Dick studied composition with Thomas Clark, Dick Goodwin, Ben Johnston, and Robert Ward.
"Richard Maltz is a very prolific composer, and I have enjoyed working with him and having the opportunity to conduct many of his compositions."
- Donald Portnoy, Aiken Symphony Conductor
His work has been performed across the United States and abroad. He has been awarded numerous grants to support the creation, performance and recording of his music. His commissions include the Charleston Symphony, Pennsylvania Sinfonia Orchestra and the South Carolina Philharmonic. He was guest composer at the London Gala Concerts, the South Carolina Conductors Institute and the Cummington Community of the Arts.
Dick’s music is primarily neoclassical. He is equally at home writing for both large and small ensembles – from solo piano to symphonies and opera. He favors lyrical melody, simple textures and clear forms.
In 2013, his opera, Bambino, was added to the permanent display in the "Babe Ruth: His Life and Legend" exhibit at the National Baseball Hall of Fame in Cooperstown, NY.

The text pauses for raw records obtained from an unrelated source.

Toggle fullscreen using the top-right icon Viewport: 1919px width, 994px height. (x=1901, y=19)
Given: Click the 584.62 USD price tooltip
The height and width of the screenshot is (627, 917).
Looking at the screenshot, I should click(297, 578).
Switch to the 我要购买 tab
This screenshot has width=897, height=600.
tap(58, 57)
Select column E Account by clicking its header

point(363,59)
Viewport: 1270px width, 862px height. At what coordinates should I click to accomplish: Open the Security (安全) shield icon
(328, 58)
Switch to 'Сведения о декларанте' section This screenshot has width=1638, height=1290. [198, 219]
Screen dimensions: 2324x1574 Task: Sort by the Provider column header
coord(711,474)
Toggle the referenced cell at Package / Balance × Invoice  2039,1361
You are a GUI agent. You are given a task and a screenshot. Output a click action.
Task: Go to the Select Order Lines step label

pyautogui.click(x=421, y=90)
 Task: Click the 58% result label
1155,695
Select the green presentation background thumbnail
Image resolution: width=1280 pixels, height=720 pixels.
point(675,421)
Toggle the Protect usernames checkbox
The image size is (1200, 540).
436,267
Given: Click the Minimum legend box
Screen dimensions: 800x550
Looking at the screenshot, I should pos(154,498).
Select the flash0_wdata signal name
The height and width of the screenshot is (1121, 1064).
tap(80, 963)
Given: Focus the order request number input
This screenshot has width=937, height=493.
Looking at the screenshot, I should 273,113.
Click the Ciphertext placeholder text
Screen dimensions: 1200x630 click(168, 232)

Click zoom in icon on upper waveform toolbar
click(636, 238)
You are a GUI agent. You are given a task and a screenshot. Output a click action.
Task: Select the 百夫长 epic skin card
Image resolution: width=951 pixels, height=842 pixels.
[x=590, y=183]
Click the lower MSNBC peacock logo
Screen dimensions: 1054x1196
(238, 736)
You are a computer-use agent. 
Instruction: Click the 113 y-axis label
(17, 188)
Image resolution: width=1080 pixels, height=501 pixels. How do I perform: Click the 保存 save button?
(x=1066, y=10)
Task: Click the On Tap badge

Dr. Maltz is Distinguished Professor Emeritus at the University of South Carolina Aiken where he taught music theory and composition for 27 years. He founded the Aiken Composers Guild in 2018, an association of college professors, students and community members dedicated to promoting new music. He founded the Aiken Youth Orchestra and served as its conductor and artistic director from 2002 to 2009. He is currently Director of Music at St. Augustine Episcopal Church in Aiken, South Carolina.
Dick can be found on weekends either watching the New England Patriots or fighting his way out of local sand traps.
The composer congratulating his son, pianist Daniel Adam Maltz, at the premier of his Concerto for Piano and Orchestra.